Dataset rows -
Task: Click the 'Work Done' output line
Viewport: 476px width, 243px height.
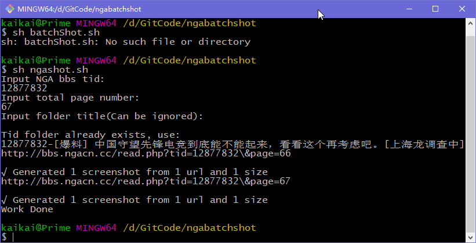Action: coord(27,209)
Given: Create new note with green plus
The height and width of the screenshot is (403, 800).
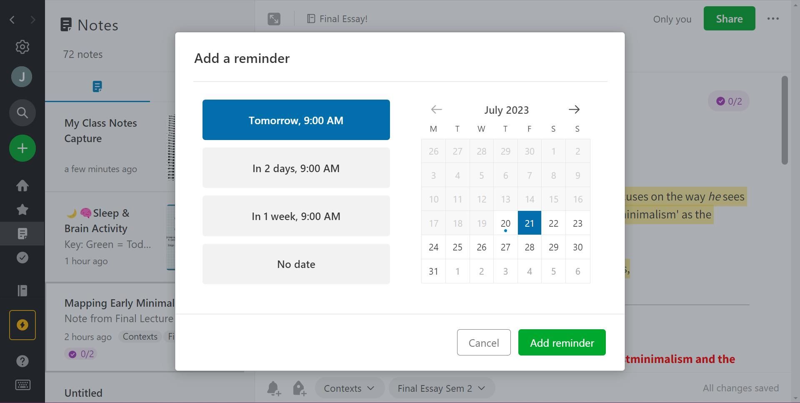Looking at the screenshot, I should pos(23,148).
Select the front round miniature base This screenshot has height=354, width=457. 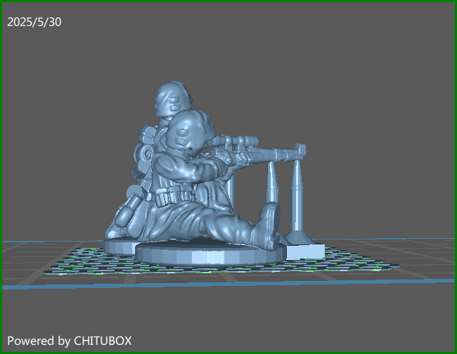[211, 254]
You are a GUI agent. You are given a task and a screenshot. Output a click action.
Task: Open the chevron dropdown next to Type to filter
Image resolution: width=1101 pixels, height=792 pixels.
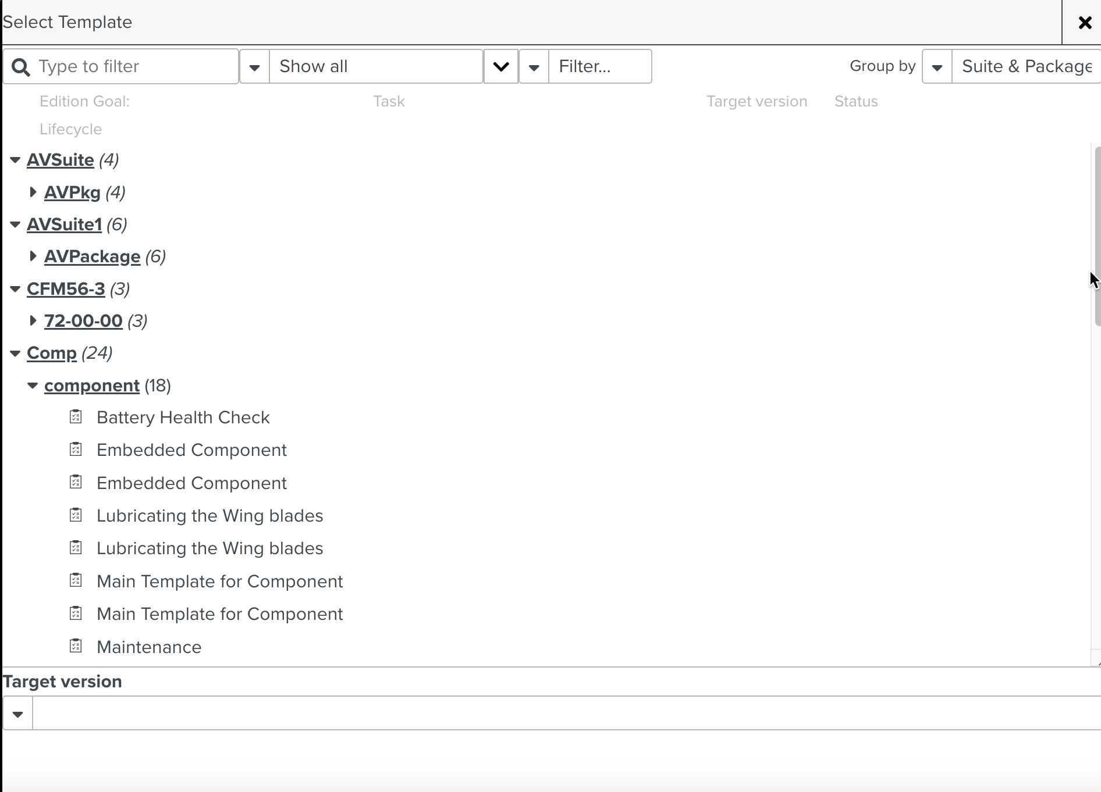[x=254, y=66]
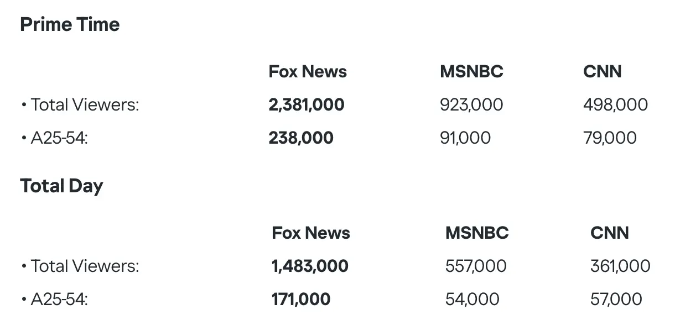675x336 pixels.
Task: Click the MSNBC header under Total Day
Action: (x=476, y=233)
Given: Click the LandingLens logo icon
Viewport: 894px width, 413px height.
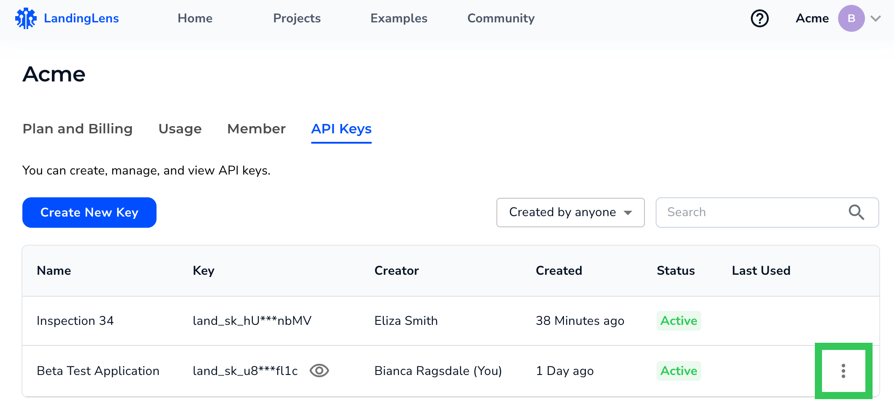Looking at the screenshot, I should point(25,18).
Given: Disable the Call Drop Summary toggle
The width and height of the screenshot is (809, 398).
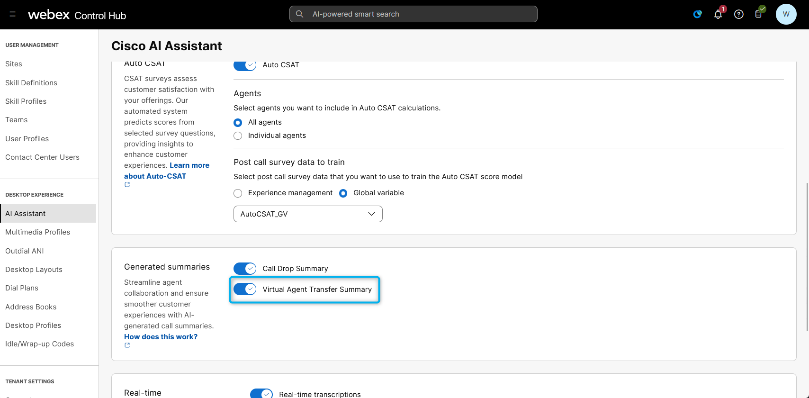Looking at the screenshot, I should click(245, 269).
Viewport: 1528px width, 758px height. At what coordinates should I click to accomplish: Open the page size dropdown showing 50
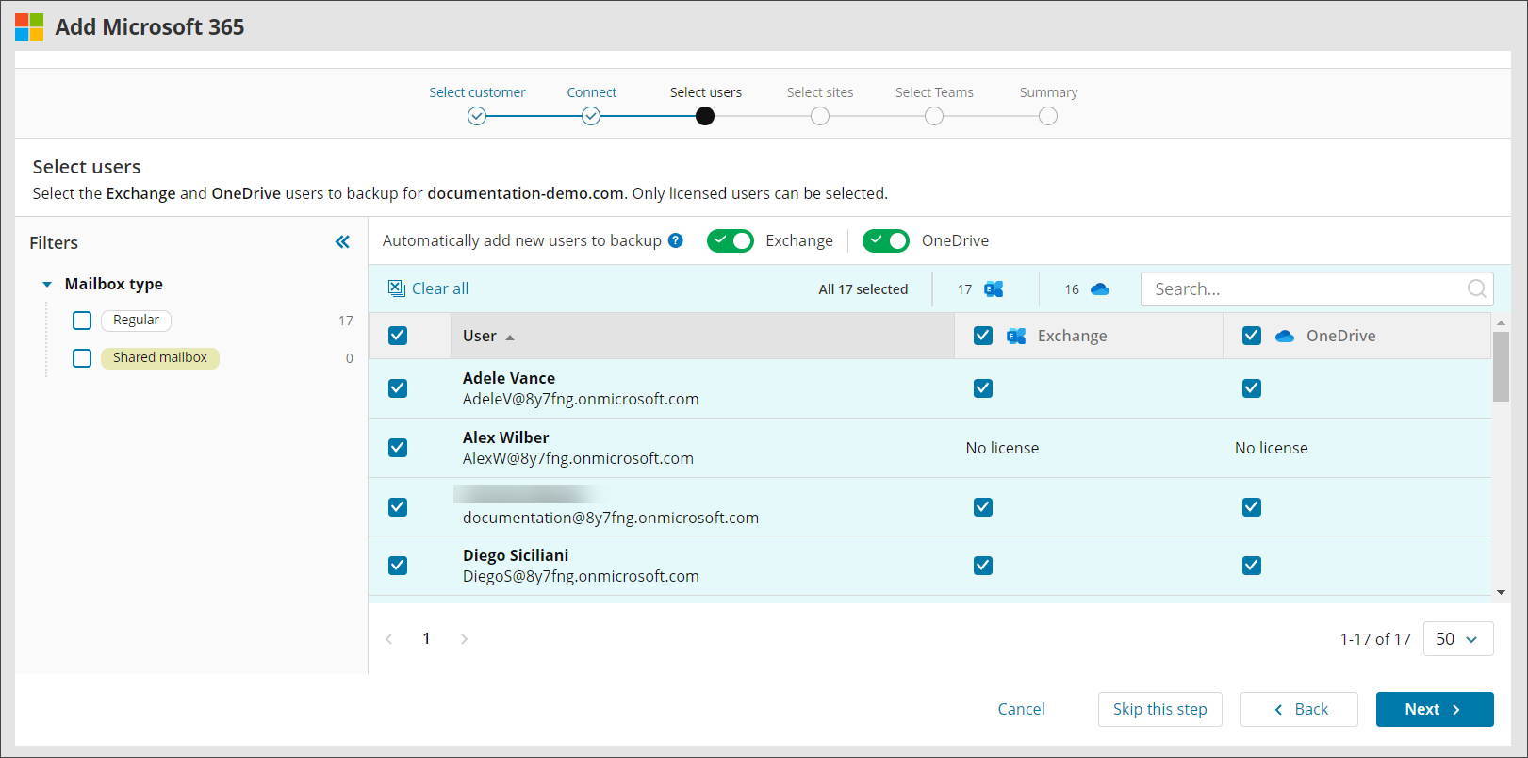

Task - Retype the lines above, word for word, from the line containing "Given: Click the LandingLens logo icon" through the last line, and leave the pictures out of your copy.

Task response -
Given: Click the LandingLens logo icon
Viewport: 894px width, 413px height.
Looking at the screenshot, I should point(25,18).
Given: Disable the Call Drop Summary toggle
The width and height of the screenshot is (809, 398).
Looking at the screenshot, I should click(245, 269).
Viewport: 1528px width, 758px height. At what coordinates should I click to accomplish: Open the page size dropdown showing 50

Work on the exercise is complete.